1. stdlib: Binary search function

This has been an oft requested functionality, and was in principle agreed, even
by Rob:
http://www.openeuphoria.org/cgi-bin/esearch.exu?fromMonth=6&fromYear=1&toMonth=5&toYear=D&postedBy=&keywords=binary_find
http://www.openeuphoria.org/cgi-bin/esearch.exu?fromMonth=6&fromYear=1&toMonth=5&toYear=D&postedBy=&keywords=bfind

Some implementations have been mentioned already (G. Boehme, J. Babor,...).

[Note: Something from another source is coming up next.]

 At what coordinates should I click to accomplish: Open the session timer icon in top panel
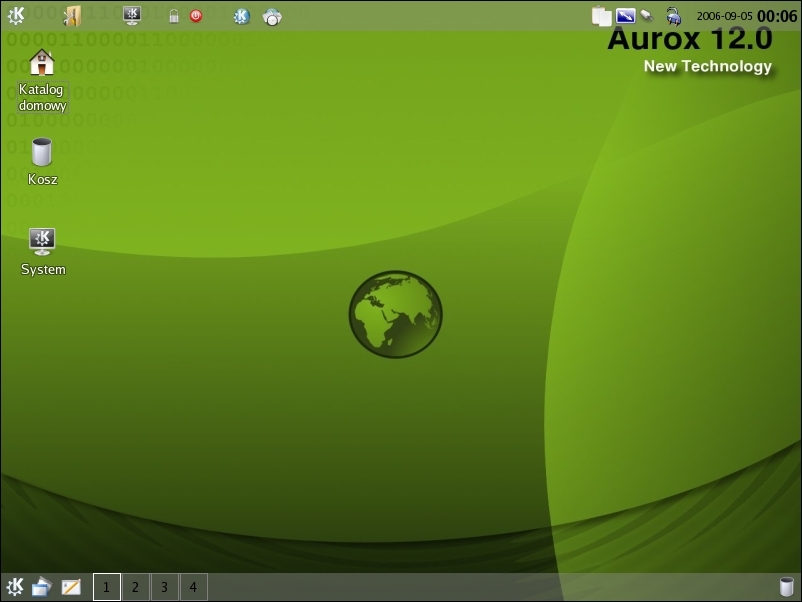pyautogui.click(x=272, y=15)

Now, the devil is in the details. What shall the function do?
* accept only strictly increasing sequences
* accept only strictly monotoni sequences
* accept loosely monotonic sequences (with possible duplicates)
* only cope with <any selection above>, not checking

I think everyone agrees it should return like db_find_key(), ie n>0 when found,
n<0 with ordered insertion resulting in item lading at position -n.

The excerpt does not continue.